Thailand’s Prime Minister Prayut Chan-o-cha is being courted to join a newly established political party and “remake” his image ahead of next year’s general elections, according to local media reports. Citing an unnamed party source, the Bangkok Post reported today that Prayut would join the new Ruam Thai Sang Chart Party after the conclusion of next week’s Asia-Pacific Economic Cooperation (APEC) summit.
“We are confident the prime minister will join the party after the conclusion of APEC,” the source told the Post, adding that it was making efforts to approach Prayut.
The source said that the change of party would allow Prayut to shed the military image that has clung to him since he led the military coup in 2014 and ruled for five years as an unelected leader of a military junta. “His military image will take a back seat to his prominent role as a politician,” they said. “We are also confident the party’s popularity will increase if he joins us.”
The source also predicted that Prayut could be followed out the door by other MPs from the ruling, military-backed Palang Pracharath Party (PPRP).

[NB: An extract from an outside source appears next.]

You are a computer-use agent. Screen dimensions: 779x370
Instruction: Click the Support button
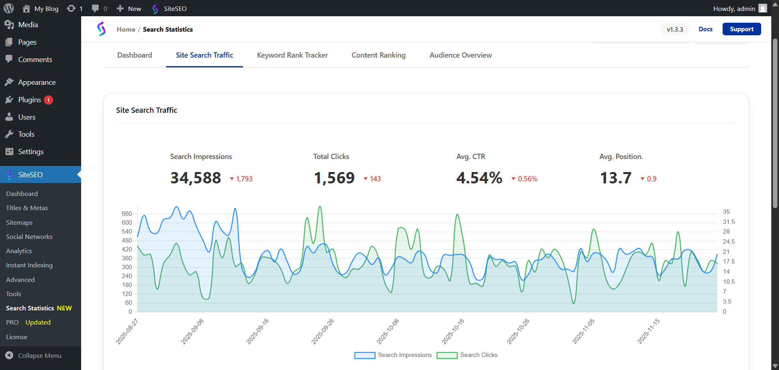[x=742, y=29]
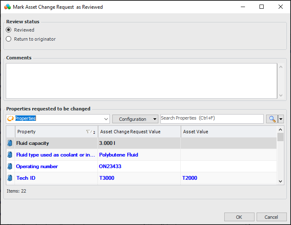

Were Prayut to make the jump, it wouldn’t represent much of a political shift. Ruam Thai Sang Chart – its title translates to “Uniting Thais to Build the Nation” – was founded last year by Pirapan Salirathawipak, a former MP for the Democrat Party who is also a current advisor to Prayut. In a recent article in the journal Southeast Asian Affairs, Paul Chambers of Naresuan University described Ruam Thai Sang Chart as a “backup party” for the PPRP.
It will almost certainly seek to line up with the PPRP in any coalition government formed after the general election, which has been tentatively scheduled for May 17, 2023, though Prayut could also call it earlier.
Whether or not it eventuates, the mooted defection is a sign of the high level of internal divisions within the PPRP. While not a member of the party, Prayut was elected prime minister under its banner at the last general election in 2019. However, it is currently unclear whether the party will retain him as its prime ministerial candidate in next year’s election. The PPRP’s leader, Deputy Prime Minister Prawit Wongsuwon, said earlier this week that he would not try to stop Prayut from leaving the PPRP, and taking some of its 94 MPs with him, should he wish to do so.
The possible shift of parties also reflects the current fluid state of Thai politics. Ruam Thai Sang Chart is one of a host of new parties that have mushroomed up over the past couple of years, many of them led by familiar political figures. As Punchada Sirivunabood of Mahidol University explained in these pages last week, recent changes to Thai electoral laws, which introduced a two-ballot system, have meant that “many prominent politicians have seen greater benefits in establishing a new political party rather than switching to an existing party.”
“Disappointed by their former parties, these politicians have sought new fortunes elsewhere, hoping their new parties might join in a coalition government,” she added.
Whether hopping to another party would do much to alter Prayut’s political fortunes remains to be seen. The Thai leader is far from popular; in January, The Diplomat columnist Tita Sanglee wrote that his popularity was “plunging toward rock bottom” amid the country’s economic downturn. It is also unclear worth asking whether, if Prayut has failed to shrug off his gruff military image during his eight years in power is he capable of doing so at all.